White House gets selective about its post-violence standards

White House press secretary Sarah Huckabee Sanders speaks during a news briefing at the White House, in Washington, Wednesday, Sept. 13, 2017.
White House press secretary Sarah Huckabee Sanders speaks during a news briefing at the White House, in Washington, Wednesday, Sept. 13, 2017. 

During her press briefing yesterday, White House Press Secretary Sarah Huckabee Sanders twice used the word "premature" in very specific contexts.

The first came when a reporter, referencing the mass shooting in Las Vegas, asked, "Has this particular massacre made the President think anything more about pursuing tighter gun laws, such as background checks, to prevent massacres like this from happening again?" Sanders replied:

"Look, this is an unspeakable tragedy. Today is a day for consoling the survivors and mourning those we lost. Our thoughts and prayers are certainly with all of those individuals. There's a time and place for a political debate, but now is the time to unite as a country. There is currently an open and ongoing law enforcement investigation. A motive is yet to be determined, and it would be premature for us to discuss policy when we don't fully know all the facts or what took place last night."

A few minutes later, a reporter asked if Sunday night's mass murders amounted to an act of domestic terrorism. The press secretary returned to the "premature" talking point:

"Again, we're still in a fact-finding mission. This is an ongoing investigation and it would be premature to weigh in on something like that before we have any more facts."

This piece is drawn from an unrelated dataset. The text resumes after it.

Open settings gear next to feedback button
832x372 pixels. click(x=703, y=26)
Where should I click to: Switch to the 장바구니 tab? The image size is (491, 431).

At face value, these aren't necessarily bad answers. It's hardly outrageous to think a White House, in the immediate aftermath of a horrific mass shooting, would choose to delay comment on provocative aspects of the larger issues.

The trouble is, this White House doesn't exactly apply these standards evenly.

For example, in the same press briefing in which Sarah Huckabee Sanders said she didn't want to talk about gun policy, she also took a moment to condemn what she sees as unsuccessful progressive gun policies: "I think if you look to Chicago, where you had over 4,000 victims of gun-related crimes last year, they have the strictest gun laws in the country. That certainly hasn't helped there."

But more broadly, I kept thinking about her boss. For a quite a while, when the president has learned of deadly terrorist incidents, Donald Trump has responded with incredible speed to use the word "terrorism," and to use the attacks to promote elements of his agenda -- including building a border wall and imposing a Muslim ban.

In other words, it looks as if the White House is trying to limit the scope of the debate in ways that serve the president's needs, which is pretty outrageous given the circumstances.

NBC's Hallie Jackson reminded Sanders yesterday that "after the Orlando shooting, the president that day was out on Twitter talking about policy; he was talking about his travel ban."

Quite right. If walls and bans are fair game for the president within hours of deadly violence, why exactly is gun safety off limits?